324 F.2d 932 | 7th Cir. | 1963
YARDLEY CREATED PRODUCTS CO., Plaintiff-Appellee,
v.
CLOPAY CORPORATION, Defendant-Appellant.
No. 14144.
United States Court of Appeals Seventh Circuit.
Nov. 4, 1963, Rehearing Denied Dec. 18, 1963.
Byron, Hume, Groen & Clement, Chicago, Ill., Wood, Herron & Evans, Cincinnati, Ohio, Attorneys for defendant-appellant.
Truman A. Herron, Cincinnati, Ohio, Henry L. Brinks, Chicago, Ill., James S. Hight, Cincinnati, Ohio, for appellant.
Thomas E. Dorn, Chicago, Ill., Wallace, Kinzer & Dorn, Chicago, Ill., for appellee.

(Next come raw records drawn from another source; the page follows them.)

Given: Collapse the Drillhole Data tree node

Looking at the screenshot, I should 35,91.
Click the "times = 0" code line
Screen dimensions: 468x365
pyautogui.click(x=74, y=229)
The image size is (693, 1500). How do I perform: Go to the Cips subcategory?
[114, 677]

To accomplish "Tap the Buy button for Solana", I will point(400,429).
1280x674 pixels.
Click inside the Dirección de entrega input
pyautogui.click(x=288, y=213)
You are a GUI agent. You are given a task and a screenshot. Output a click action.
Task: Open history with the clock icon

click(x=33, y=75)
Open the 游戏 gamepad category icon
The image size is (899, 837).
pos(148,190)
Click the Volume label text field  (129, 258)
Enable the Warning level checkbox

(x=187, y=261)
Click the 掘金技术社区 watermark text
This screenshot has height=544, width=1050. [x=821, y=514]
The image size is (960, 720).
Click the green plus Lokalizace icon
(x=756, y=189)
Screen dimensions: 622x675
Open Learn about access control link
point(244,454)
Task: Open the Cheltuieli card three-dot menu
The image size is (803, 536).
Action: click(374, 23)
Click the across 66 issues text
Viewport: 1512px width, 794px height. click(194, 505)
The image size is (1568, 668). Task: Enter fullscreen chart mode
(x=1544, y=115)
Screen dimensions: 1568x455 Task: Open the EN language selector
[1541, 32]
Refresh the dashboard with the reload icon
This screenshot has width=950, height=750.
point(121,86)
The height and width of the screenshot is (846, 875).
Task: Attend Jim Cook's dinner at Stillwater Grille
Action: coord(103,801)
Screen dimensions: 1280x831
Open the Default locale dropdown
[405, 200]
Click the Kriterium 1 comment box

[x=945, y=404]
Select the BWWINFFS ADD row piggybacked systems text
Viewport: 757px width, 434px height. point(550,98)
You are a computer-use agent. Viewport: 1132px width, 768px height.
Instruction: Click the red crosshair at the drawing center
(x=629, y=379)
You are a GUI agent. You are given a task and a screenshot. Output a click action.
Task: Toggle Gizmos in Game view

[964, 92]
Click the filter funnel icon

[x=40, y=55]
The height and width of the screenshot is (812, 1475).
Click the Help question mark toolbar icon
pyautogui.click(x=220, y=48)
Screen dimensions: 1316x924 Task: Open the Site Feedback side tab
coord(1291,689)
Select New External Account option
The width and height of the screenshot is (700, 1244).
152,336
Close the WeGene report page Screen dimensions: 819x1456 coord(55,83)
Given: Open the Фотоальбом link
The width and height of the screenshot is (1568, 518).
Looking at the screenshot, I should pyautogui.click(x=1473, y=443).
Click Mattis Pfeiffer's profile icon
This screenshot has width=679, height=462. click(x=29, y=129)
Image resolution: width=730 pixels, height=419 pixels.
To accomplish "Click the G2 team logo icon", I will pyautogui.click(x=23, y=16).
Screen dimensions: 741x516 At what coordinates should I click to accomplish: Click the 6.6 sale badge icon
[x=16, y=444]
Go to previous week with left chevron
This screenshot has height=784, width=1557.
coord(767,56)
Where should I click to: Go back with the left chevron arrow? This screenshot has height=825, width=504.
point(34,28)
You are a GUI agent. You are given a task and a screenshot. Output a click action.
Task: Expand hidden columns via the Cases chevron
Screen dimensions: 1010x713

Before SCHNACKENBERG, KNOCH and SWYGERT, Circuit Judges.
KNOCH, Circuit Judge.
Plaintiff-appellee, Yardley Created Products Co. (sometimes hereinafter called 'Yardley'), brought action in the United States District Court for declaratory judgment that Reissue Letters Patent Re. 25,112, owned by defendant-appellant, Clopay Corporation, (sometimes hereinafter called 'Clopay') is not infringed by the folding doors manufactured by Yardley, and is invalid and void. Clopay filed its answer and counterclaim denying the allegations of Yardley's complaint and charging Yardley with infringement of Clopay's patent.
On the basis of the pleadings, affidavits, a deposition, documentary and physical exhibits, answers to interrogatories and requests for admissions, plaintiff secured a summary judgment in the District Court holding that the patent claims are not and have not been infringed by Yardley's folding door. Clopay's counterclaim was dismissed. The District Court ruled that the issue of the validity of the patent was moot in the absence of infringement. This appeal followed.
It is Yardley's position that the claims of the patent are the sole measure of the scope of its protection, and that a direct comparison of the patent claims with Yardley's accused door will negative infringement. Yardley points to wording in the claims requiring the use of slides or other mounting means, mounted on stiffening panels for the door, and supporting the panels from a lintel track, with the door over supported on the stiffening panels. Yardley argues that these claim limitations are not met in Yardley's accused door in which the door cover is said to be supported directly from the lintel track, independently of the stiffening panels, with the panels bonded to and supported by the cover. Yardley's description of the structure is contested by Clopay who asserts that the Yardley door cover is in part, at least, supported by the stiffening panels to which it is bonded.
Yardley further contends that Clopay is precluded from resort to the doctrine of equivalents (which Yardley deems inapplicable here in any event) by file wrapper estoppel arising from cancellation of the original patent as invalid in order to obtain the reissue patent in suit. Yardley also asserts that they cancellation of broader claims was carried out in specific acquiescence with a judicial decision declaring the original broader claims to be invalid.1 Yardley argues that estoppel is further supported by cancellation of additional broad claims submitted in the reissue application.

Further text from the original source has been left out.